- Data extracts:
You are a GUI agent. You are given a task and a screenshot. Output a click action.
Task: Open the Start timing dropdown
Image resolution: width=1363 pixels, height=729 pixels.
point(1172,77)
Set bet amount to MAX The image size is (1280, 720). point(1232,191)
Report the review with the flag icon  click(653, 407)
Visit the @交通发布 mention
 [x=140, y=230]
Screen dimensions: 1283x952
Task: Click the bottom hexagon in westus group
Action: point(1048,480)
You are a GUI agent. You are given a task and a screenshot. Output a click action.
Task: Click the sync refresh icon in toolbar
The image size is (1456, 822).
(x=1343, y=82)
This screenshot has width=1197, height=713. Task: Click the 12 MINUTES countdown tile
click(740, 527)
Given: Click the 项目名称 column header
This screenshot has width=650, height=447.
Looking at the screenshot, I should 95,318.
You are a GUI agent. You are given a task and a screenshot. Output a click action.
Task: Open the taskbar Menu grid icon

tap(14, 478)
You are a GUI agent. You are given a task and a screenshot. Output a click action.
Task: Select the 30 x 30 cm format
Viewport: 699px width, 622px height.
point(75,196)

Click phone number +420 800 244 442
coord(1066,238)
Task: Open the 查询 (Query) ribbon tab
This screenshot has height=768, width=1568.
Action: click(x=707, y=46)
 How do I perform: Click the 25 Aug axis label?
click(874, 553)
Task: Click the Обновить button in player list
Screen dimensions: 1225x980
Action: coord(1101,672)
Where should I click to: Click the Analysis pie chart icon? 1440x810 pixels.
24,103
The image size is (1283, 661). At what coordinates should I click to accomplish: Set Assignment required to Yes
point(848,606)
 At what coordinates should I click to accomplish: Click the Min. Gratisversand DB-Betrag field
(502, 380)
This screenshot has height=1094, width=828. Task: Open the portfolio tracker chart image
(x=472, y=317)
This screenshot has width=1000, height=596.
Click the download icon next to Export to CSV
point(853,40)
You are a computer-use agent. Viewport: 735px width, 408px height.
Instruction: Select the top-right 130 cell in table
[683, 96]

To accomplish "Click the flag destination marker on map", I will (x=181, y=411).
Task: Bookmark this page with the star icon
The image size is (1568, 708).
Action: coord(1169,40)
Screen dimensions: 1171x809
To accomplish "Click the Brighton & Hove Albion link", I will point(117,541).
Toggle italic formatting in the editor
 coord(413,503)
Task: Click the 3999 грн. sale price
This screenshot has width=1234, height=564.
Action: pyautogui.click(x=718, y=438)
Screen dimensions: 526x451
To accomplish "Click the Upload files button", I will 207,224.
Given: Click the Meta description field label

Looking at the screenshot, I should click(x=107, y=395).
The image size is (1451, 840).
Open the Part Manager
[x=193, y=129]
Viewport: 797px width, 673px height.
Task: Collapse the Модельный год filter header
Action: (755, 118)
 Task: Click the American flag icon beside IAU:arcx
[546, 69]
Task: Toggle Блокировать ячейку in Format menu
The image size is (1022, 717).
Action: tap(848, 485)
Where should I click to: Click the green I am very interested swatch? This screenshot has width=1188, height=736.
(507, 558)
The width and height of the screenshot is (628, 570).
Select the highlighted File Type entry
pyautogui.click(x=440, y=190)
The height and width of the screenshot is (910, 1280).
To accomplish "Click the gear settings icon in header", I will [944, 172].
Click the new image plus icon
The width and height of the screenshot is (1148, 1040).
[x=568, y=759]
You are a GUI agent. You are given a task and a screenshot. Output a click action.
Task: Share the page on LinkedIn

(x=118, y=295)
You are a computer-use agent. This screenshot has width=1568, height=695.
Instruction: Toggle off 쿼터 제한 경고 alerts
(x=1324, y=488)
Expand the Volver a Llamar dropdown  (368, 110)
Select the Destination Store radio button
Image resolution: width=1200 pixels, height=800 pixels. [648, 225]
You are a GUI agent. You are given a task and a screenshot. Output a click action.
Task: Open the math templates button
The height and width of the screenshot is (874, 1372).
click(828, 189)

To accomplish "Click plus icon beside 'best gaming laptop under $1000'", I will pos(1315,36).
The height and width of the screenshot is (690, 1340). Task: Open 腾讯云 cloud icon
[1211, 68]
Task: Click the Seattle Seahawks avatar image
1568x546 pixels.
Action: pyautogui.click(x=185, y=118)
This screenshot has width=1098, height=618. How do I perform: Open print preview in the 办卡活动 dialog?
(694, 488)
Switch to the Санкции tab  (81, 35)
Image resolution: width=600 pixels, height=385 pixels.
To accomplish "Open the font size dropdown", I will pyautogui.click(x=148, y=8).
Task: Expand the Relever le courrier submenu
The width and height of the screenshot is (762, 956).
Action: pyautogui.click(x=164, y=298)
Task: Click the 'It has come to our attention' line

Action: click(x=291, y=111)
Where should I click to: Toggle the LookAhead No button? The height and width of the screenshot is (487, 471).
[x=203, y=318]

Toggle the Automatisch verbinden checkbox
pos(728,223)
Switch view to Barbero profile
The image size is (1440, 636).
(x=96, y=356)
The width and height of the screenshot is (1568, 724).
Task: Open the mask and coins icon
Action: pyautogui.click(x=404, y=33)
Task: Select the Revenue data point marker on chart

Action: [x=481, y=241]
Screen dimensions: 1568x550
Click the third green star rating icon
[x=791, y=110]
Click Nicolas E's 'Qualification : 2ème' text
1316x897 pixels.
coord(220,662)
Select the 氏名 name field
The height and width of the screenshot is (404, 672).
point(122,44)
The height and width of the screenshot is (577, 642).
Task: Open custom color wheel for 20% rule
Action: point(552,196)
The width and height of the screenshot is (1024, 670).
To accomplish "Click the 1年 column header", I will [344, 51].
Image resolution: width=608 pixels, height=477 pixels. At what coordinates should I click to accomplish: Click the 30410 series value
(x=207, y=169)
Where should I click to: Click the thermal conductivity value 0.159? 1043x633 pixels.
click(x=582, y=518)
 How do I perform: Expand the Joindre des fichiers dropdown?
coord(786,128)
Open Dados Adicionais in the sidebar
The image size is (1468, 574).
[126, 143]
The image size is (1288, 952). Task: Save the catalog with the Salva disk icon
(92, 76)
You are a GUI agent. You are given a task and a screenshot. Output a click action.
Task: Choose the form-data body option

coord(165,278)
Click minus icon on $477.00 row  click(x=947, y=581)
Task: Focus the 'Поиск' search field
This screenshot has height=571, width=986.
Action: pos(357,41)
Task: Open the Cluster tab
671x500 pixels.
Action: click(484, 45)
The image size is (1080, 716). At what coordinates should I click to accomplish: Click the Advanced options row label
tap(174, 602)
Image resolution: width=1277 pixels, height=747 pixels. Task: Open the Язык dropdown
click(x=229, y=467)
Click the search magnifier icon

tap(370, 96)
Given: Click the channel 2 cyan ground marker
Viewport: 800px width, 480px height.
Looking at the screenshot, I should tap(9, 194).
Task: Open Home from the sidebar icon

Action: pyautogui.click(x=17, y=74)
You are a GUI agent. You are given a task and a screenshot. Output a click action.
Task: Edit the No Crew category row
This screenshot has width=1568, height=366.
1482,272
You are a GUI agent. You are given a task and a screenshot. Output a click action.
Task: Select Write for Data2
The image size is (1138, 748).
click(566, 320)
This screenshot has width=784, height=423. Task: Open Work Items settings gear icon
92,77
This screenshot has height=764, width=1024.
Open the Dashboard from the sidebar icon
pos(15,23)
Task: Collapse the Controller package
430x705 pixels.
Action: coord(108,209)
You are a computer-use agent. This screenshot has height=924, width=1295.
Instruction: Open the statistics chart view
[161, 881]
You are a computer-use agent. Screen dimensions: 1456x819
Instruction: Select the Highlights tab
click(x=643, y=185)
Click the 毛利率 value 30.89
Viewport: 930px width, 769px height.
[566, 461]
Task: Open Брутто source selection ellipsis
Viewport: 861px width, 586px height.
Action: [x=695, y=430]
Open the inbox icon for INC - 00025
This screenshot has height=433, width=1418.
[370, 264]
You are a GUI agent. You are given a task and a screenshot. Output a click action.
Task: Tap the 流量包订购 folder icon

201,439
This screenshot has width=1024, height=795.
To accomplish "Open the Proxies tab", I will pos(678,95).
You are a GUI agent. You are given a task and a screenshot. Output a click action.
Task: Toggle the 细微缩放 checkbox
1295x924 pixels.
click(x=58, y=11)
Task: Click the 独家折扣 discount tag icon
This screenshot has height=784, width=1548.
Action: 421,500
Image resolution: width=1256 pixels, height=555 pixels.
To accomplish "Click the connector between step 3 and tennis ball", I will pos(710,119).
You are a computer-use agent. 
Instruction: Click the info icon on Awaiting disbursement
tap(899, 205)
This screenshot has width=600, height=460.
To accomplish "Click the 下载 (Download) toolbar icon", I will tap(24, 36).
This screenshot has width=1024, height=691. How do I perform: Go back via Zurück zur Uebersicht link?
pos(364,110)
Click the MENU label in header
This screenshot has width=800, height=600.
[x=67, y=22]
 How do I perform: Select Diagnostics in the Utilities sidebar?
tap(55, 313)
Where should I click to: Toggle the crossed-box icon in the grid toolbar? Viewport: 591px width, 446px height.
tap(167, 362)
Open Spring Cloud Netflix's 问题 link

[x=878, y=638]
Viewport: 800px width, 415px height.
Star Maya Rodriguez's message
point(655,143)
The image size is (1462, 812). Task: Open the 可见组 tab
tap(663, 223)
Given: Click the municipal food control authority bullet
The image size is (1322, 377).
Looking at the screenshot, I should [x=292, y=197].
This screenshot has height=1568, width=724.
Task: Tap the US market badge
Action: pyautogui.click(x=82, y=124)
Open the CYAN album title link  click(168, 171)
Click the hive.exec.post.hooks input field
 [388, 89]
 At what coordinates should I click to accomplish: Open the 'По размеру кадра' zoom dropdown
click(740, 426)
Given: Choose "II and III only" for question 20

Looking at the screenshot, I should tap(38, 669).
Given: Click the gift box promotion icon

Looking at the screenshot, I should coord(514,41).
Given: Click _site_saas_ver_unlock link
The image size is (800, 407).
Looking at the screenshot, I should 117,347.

- Your goal: For each line of the data that includes the word "computer", return a copy of it.

- Your solution:
You are a computer-use agent. Viewport: 735px width, 408px height.
You are a computer-use agent. This screenshot has width=1568, height=695.
You are a computer-use agent. This screenshot has height=924, width=1295.
You are a computer-use agent. Screen dimensions: 1456x819
You are a computer-use agent. 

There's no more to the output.